TEXT FOR ANALYSIS

• • • • •

The "Solar System" is a "system" consisting of at least eight planets, many dwarf planets, dozens of moons, millions of asteroids and comets, all bound together by the gravity of a large central star.

The Milky Way Galaxy is a system of up to 400 billion stars, stellar nurseries, rotating arms, and a large black hole in the middle that helps hold everything together, again with gravity.  Our galaxy is so large with such a large gravitational attraction that it has 1 or 2 other smaller galaxies that orbit around it, and these together also form a system.  Groups of galaxies form Galactic Clusters where their mutual gravitational attraction binds them together.  The entire universe consists of spiderweb-like strings of galaxies joined theoretically by Dark Matter.

A single atom is also a system, consisting of a large electron cloud bound to a small central nucleus by the electromagnetic force.  The nucleus is also a system consisting of protons and neutrons held together by the strong nuclear force, but each of these is a system consisting of three quarks held together also by the strong nuclear force.  Groups of atoms form molecules, held together by the electromagnetic force.  Large groups of like molecules and atoms form chemicals, coalescing into substances, and these can be combined in different ways to make the materials that everything is made out of.

• • • • •

MATERIAL SHOWN
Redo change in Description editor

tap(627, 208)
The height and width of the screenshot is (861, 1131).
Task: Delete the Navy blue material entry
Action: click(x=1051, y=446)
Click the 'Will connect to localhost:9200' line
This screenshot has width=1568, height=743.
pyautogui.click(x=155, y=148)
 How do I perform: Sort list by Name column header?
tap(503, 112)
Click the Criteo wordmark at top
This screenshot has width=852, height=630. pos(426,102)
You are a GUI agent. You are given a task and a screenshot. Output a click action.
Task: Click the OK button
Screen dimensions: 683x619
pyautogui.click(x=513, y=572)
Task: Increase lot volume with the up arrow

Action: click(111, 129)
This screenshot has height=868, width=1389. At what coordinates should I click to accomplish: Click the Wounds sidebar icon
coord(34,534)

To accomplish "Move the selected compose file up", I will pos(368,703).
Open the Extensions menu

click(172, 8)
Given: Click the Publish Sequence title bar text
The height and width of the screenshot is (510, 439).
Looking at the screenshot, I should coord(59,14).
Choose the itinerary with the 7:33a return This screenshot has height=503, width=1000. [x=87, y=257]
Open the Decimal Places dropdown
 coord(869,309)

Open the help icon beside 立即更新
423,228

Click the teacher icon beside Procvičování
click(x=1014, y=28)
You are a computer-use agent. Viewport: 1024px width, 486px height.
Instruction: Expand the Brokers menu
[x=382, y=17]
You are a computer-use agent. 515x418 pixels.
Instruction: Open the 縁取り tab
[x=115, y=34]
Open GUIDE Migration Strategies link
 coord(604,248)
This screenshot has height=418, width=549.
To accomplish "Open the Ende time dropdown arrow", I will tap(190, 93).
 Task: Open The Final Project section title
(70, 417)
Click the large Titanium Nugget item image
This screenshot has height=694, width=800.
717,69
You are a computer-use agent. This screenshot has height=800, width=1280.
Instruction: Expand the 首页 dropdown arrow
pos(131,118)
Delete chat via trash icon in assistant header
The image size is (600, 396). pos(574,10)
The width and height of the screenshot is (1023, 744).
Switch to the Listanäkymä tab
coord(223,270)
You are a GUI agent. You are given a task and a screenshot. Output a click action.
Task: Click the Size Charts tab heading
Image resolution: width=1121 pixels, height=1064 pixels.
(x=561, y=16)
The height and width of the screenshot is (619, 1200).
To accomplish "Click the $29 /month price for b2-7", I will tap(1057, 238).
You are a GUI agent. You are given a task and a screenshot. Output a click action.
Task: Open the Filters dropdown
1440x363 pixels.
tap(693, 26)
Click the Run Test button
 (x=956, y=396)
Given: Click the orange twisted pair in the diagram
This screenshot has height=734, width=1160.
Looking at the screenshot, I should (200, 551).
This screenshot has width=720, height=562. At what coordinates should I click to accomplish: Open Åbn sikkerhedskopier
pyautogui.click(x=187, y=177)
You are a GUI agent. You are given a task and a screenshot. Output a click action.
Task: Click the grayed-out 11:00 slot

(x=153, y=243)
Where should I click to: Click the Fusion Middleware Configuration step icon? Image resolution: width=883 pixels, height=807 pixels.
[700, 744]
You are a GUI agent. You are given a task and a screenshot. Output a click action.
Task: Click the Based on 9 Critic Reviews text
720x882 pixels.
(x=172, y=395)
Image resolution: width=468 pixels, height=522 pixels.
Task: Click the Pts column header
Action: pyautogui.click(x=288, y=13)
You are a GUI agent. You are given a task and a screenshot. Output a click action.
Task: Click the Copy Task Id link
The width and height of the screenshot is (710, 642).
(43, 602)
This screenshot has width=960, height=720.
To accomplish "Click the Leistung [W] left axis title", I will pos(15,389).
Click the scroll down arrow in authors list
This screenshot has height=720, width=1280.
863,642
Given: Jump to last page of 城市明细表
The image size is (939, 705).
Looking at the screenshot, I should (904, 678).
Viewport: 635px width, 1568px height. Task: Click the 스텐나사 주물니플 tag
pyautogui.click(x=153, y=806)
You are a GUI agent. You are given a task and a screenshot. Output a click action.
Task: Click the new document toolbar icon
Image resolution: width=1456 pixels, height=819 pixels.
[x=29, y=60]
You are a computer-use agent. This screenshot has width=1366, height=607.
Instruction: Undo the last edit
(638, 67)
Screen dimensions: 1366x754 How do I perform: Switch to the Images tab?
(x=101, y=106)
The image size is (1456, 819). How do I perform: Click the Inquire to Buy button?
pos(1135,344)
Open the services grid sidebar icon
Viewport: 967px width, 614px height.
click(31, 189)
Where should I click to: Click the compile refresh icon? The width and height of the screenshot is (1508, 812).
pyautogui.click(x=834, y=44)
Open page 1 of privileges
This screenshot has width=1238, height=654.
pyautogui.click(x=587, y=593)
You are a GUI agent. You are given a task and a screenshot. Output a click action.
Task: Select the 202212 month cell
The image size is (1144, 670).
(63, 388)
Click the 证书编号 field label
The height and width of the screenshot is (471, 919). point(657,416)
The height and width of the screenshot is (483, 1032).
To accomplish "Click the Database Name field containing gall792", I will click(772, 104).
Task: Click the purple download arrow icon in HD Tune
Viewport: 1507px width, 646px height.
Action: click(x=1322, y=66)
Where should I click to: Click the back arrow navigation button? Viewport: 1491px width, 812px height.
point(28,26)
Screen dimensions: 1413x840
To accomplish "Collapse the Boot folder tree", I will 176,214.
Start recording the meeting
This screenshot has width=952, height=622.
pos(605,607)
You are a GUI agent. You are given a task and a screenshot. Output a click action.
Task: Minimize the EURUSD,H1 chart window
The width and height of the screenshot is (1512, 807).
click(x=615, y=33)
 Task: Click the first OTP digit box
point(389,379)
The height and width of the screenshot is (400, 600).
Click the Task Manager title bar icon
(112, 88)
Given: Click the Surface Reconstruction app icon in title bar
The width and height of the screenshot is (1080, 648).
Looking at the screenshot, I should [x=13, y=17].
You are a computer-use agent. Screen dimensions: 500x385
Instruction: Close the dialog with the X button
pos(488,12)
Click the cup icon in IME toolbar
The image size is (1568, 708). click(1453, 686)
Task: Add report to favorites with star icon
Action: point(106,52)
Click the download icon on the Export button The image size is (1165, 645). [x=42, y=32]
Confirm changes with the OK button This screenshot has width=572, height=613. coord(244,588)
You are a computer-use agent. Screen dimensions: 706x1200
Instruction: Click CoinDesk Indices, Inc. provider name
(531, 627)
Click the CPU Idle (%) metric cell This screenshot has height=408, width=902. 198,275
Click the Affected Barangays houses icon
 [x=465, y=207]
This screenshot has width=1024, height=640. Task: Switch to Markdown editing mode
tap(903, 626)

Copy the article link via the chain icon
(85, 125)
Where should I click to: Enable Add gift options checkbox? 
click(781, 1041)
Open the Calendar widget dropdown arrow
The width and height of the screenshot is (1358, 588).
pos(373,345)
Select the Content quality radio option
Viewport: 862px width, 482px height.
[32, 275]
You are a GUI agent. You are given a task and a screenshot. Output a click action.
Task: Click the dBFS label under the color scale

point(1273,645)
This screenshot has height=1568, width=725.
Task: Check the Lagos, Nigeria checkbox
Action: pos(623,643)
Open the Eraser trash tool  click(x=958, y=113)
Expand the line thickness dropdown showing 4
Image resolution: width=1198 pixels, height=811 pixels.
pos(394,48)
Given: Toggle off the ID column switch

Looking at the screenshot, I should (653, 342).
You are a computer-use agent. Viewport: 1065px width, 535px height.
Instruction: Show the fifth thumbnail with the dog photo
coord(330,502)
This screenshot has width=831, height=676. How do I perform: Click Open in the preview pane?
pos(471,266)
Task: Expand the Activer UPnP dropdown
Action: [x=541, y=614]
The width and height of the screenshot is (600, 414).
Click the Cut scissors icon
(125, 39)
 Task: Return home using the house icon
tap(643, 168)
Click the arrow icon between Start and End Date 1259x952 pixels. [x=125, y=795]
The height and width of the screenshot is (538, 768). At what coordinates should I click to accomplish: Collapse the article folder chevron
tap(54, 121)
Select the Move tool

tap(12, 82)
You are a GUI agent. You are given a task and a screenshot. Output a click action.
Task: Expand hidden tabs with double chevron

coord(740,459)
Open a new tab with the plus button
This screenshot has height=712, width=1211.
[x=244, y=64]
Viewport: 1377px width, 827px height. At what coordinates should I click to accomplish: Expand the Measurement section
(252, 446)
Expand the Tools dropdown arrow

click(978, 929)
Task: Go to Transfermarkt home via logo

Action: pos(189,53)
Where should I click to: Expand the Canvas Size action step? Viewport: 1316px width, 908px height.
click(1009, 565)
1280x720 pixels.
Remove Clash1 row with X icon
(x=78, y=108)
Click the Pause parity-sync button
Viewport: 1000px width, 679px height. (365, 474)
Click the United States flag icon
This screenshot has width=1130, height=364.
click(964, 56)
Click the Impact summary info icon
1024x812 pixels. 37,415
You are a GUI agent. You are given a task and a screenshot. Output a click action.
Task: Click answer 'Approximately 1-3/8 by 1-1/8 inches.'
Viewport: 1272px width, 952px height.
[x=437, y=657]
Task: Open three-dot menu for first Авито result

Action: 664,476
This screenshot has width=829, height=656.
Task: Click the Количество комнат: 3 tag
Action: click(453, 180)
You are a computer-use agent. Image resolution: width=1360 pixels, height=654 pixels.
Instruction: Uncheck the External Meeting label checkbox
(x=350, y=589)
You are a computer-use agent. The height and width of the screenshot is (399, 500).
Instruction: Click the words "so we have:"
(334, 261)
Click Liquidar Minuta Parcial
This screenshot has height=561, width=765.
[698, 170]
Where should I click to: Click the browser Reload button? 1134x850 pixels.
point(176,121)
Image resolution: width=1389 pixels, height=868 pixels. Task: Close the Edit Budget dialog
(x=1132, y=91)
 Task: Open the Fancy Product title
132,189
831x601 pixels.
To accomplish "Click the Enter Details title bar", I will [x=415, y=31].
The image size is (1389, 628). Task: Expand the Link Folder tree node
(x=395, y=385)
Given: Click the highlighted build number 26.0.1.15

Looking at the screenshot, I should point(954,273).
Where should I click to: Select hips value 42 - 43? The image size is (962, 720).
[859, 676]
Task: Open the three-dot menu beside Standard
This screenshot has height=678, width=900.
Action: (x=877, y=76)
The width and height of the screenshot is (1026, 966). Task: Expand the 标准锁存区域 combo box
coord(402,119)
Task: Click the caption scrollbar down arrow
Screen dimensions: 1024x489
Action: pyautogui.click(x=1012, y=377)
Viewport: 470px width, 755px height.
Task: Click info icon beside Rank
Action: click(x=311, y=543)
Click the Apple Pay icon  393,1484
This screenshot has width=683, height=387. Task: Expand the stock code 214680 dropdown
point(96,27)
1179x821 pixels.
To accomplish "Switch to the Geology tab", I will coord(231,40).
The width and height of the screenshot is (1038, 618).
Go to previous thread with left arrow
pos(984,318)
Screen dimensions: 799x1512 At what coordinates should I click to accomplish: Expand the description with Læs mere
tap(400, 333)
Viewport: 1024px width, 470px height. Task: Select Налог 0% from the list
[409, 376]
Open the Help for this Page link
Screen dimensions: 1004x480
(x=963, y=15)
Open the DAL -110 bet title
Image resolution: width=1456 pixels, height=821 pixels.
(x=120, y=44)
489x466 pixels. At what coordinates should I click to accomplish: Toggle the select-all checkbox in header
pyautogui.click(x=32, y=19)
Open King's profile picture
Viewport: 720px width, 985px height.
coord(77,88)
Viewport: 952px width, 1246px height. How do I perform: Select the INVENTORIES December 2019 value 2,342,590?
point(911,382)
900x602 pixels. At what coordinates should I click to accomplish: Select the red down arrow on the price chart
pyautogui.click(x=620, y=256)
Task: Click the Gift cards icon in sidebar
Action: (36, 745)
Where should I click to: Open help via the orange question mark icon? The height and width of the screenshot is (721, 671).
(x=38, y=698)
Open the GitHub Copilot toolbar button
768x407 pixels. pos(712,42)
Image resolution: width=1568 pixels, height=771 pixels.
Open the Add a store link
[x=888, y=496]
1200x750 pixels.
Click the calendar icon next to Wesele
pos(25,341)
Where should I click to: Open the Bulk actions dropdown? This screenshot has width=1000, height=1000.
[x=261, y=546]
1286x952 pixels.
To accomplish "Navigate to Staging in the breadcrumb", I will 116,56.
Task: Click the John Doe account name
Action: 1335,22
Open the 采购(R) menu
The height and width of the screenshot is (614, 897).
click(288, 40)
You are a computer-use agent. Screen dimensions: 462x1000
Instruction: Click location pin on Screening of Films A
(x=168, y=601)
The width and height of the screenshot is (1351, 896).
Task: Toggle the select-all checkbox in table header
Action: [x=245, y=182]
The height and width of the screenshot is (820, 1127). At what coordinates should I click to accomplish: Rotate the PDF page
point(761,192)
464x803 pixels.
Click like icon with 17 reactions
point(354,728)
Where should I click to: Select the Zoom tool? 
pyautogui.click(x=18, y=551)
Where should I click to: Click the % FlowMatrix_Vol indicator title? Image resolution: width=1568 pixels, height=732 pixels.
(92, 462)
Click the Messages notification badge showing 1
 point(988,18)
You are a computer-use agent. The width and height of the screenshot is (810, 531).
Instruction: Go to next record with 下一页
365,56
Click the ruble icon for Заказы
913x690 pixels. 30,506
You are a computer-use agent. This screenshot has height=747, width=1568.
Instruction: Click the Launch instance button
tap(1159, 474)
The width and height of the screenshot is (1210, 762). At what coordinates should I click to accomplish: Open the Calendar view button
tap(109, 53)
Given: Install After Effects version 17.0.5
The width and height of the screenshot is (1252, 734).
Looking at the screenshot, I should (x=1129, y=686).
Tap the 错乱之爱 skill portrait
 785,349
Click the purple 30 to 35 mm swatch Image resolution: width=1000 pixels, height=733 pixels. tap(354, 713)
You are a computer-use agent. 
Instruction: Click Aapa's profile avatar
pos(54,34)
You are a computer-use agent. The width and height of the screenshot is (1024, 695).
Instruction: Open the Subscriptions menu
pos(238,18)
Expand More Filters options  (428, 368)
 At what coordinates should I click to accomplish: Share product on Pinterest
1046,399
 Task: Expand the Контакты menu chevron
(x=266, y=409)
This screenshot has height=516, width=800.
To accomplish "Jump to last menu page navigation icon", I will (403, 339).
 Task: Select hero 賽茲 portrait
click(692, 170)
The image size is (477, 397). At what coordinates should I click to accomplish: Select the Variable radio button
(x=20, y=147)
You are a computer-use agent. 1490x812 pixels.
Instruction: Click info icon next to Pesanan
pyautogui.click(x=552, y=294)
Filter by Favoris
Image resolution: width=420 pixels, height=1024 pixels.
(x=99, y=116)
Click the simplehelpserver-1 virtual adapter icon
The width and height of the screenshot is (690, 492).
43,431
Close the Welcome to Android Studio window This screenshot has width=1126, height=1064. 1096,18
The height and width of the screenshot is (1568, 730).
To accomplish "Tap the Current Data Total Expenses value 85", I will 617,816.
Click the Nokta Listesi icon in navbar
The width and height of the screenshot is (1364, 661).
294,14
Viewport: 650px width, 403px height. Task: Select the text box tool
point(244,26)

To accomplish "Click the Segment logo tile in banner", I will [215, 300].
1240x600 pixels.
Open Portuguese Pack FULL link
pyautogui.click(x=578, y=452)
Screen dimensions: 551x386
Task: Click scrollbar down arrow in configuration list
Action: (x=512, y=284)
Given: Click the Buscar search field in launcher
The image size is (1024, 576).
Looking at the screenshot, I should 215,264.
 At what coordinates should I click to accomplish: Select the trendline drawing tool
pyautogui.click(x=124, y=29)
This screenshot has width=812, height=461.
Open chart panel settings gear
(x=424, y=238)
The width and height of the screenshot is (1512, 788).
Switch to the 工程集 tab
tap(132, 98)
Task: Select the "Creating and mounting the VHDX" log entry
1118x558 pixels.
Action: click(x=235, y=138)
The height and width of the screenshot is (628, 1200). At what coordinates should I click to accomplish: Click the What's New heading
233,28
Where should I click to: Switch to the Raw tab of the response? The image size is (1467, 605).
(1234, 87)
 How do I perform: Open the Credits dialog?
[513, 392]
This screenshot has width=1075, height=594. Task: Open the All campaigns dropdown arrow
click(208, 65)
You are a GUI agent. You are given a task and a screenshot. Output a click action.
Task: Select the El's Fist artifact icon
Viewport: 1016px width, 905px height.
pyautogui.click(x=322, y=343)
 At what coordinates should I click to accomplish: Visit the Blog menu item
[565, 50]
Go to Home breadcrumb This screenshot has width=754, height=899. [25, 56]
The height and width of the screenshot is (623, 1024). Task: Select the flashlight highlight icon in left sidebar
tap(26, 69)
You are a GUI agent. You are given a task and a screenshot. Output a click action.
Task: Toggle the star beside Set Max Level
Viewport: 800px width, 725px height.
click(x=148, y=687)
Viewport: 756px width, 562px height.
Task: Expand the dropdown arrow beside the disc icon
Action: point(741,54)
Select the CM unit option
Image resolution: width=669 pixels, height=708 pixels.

• • • • •

WORK ORDER 1
Which kinds of bodies does the text on systems say make up the Solar System, not counting its central star?
WORK ORDER 2
Copy the passage of the text on systems that begins at the words "The Milky Way" and ends after "by Dark Matter.", substituting "gravitational pull" for each "gravitational attraction".

TASK SOLUTION 1
Planets, dwarf planets, moons, asteroids and comets.

TASK SOLUTION 2
The Milky Way Galaxy is a system of up to 400 billion stars, stellar nurseries, rotating arms, and a large black hole in the middle that helps hold everything together, again with gravity.  Our galaxy is so large with such a large gravitational pull that it has 1 or 2 other smaller galaxies that orbit around it, and these together also form a system.  Groups of galaxies form Galactic Clusters where their mutual gravitational pull binds them together.  The entire universe consists of spiderweb-like strings of galaxies joined theoretically by Dark Matter.